Полицейский остановился у помещения, где по четвергам и воскресениям пленные из херсонцев встречались с родными.
— Входи!
Я открыл дверь и очутился в тесной комнате, разделенной надвое деревянной перегородкой. За перегородкой стояла женщина в черном костюме и белой кофточке. На вид ей было чуть больше тридцати. С очень симпатичного лица на меня внимательно и настороженно смотрели большие глаза.
— Сабуров? — тихо спросила она.
— Да…
Женщина улыбнулась и быстро заговорила:
— Я к вам по поручению. Вы понимаете?
Я кивнул.
— Так вот. Я ваша двоюродная сестра. Зовут меня Анной Александровной Губановой. Немцы разрешают свидание пленным, которые имеют в городе родственников. Я подала заявление в городскую комендатуру и получила разрешение. Теперь буду навещать вас… тебя, — тут же поправилась Губанова, — два раза в неделю.
— Спасибо, Анна!
— А это, — Губанова подняла со стула узелок, — передача.
Я протянул руку, но тотчас раздалось грозное:
— Цурюк!
— Передачи принимают в другом месте, — пояснила Анна Александровна. — Жди!

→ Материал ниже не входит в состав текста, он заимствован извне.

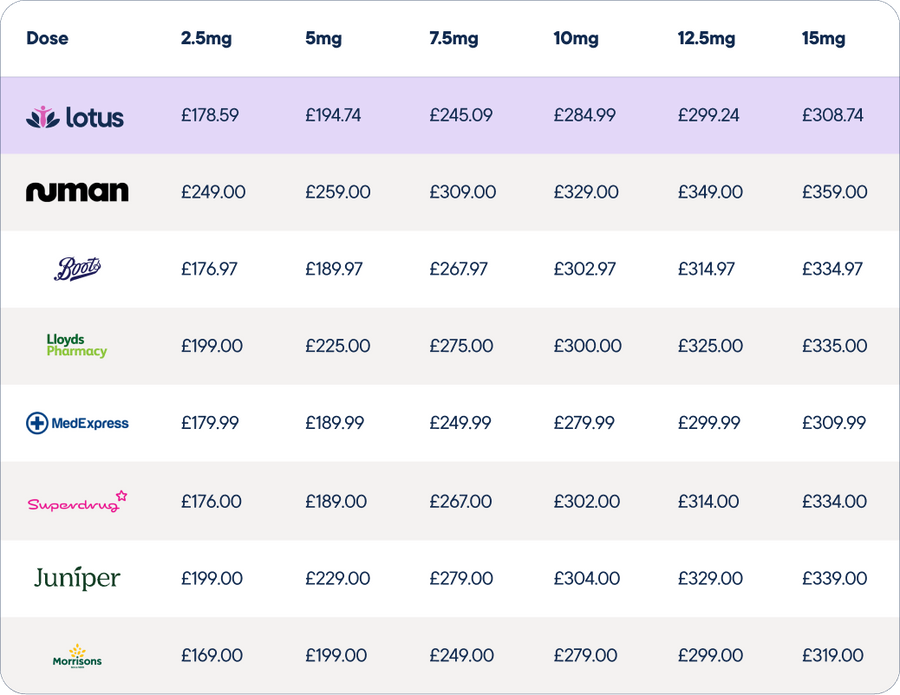Click the Dose column header

tap(47, 39)
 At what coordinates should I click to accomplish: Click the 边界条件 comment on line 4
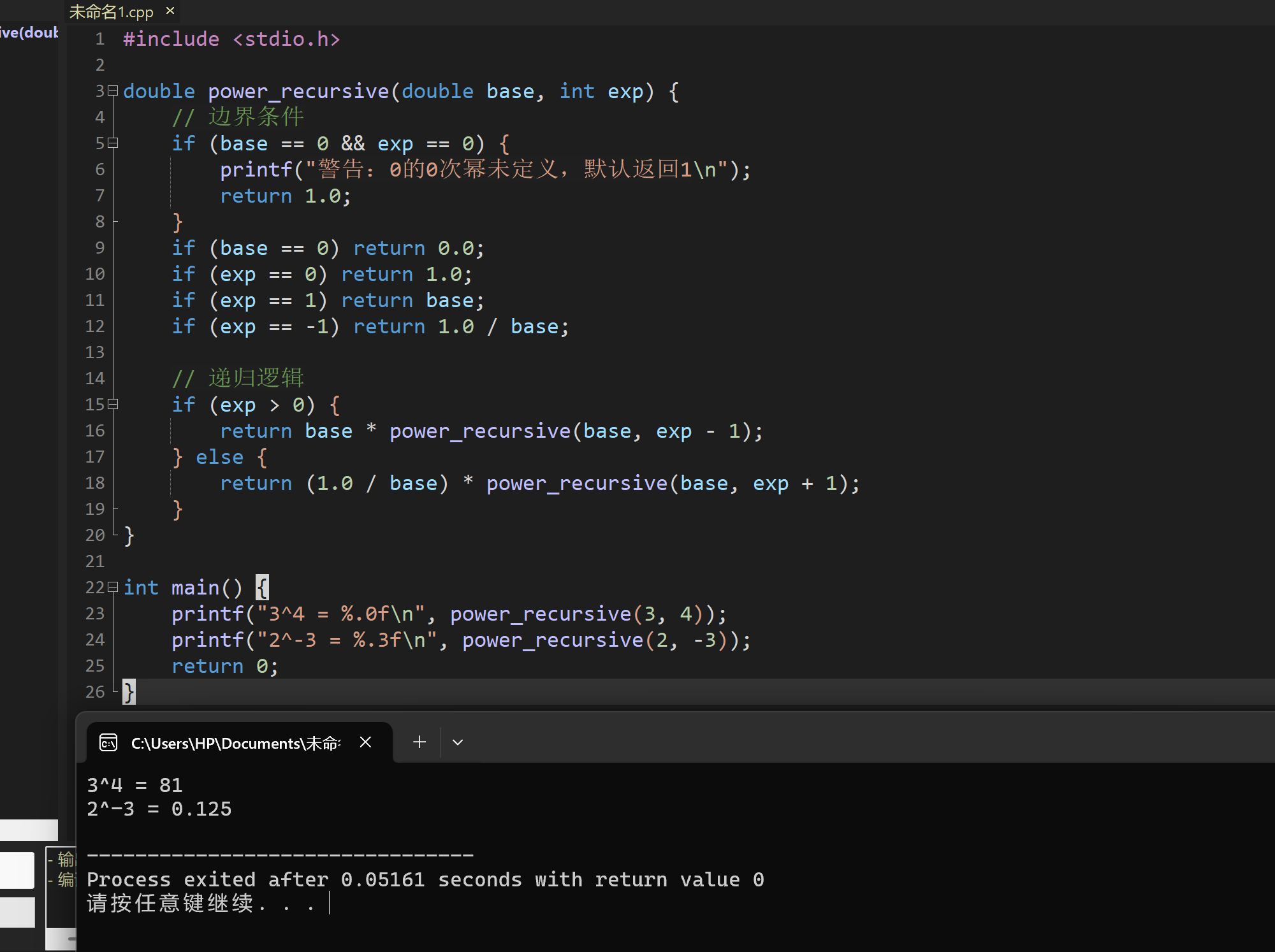click(x=255, y=117)
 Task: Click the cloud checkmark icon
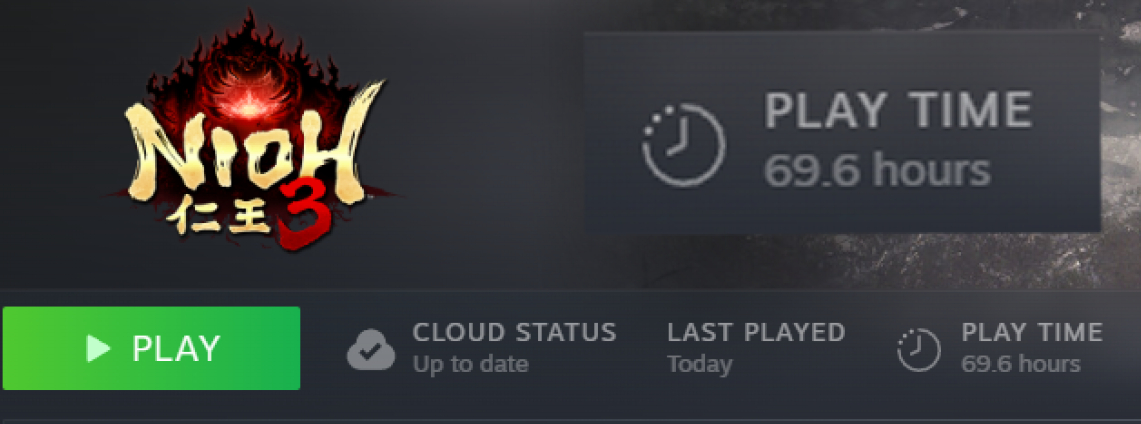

Последнее слово она произнесла очень многозначительно, и я понял — за ним скрывается что-то важное. Очень хотелось расспросить ее о майоре Виноградове: мне показалось, что ее появление в лагере связано с ним. Но тут подошел часовой и указал на дверь. Свидание кончилось.
Внезапно свалившееся счастье буквально ошарашило меня. Я даже не радовался, а только глупо и растерянно улыбался. Улыбался, получая из рук полицая передачу. Улыбался, направляясь в барак. Улыбался, когда мы втроем дружно расправлялись с едой.
Право начать обед мы предоставили Василию Вязанкину. Мы шефствовали над ним с первого дня знакомства. Вязанкина доставили в лагерь совершенно обессилевшим от голода. Полицаи называли его «доходягой» и открыто говорили, что он долго не протянет. По молчаливому согласию мы стали подкармливать Василия — выделили в его пользу пайку хлеба и порцию баланды, то есть отдали ровно половину того, что имели сами. Иногда и другие пленные делились с ним.
Вязанкин вначале упорно отказывался принимать нашу помощь, но потом согласился. Как ни жалки были эти крохи, но они поддержали Вязанкина. Постепенно он отошел, с лица исчезла смертельная бледность, а главное, к лучшему изменилось его душевное состояние. Однажды он сознался, что мысленно совсем было примирился со смертью.
— Ну и дурак! — резко заметил Виктор. — Думаешь, ты один такой? Ты бы видел, в каком положении был Серафим. Он…
И Клементьев рассказал Вязанкину обо мне все, что знал.
В следующей передаче Анна Александровна переправила записку. Написанная на тонкой бумаге, она была вшита в угол платка. Губанова сообщала, что двадцать пятого июня нас этапом погонят в Николаев. В Николаеве уже готовят корабли для переброски советских военнопленных в румынский порт Констанцу. Моя «двоюродная сестра» спрашивала, не требуется ли нам что-нибудь, кроме еды. Я попросил прислать две рубашки.
Мы решили бежать с этапа. Это была последняя возможность вырваться на свободу. О побеге из далекой Румынии нечего было и думать.
До этапа оставалось дней десять, и мы развернули бурную деятельность.
Прежде всего уничтожили все, что свидетельствовало о нашей принадлежности к армии, и оделись в гражданские костюмы. Роскошные, цвета хаки, бриджи Василия обменяли на лыжные брюки. В придачу пришлось отдать две пайки хлеба. Флотский клеш Клементьева пошел в обмен на молескиновые брюки. С рубашками дело обстояло хуже. На лагерном рынке они котировались очень высоко, да их почти и не было.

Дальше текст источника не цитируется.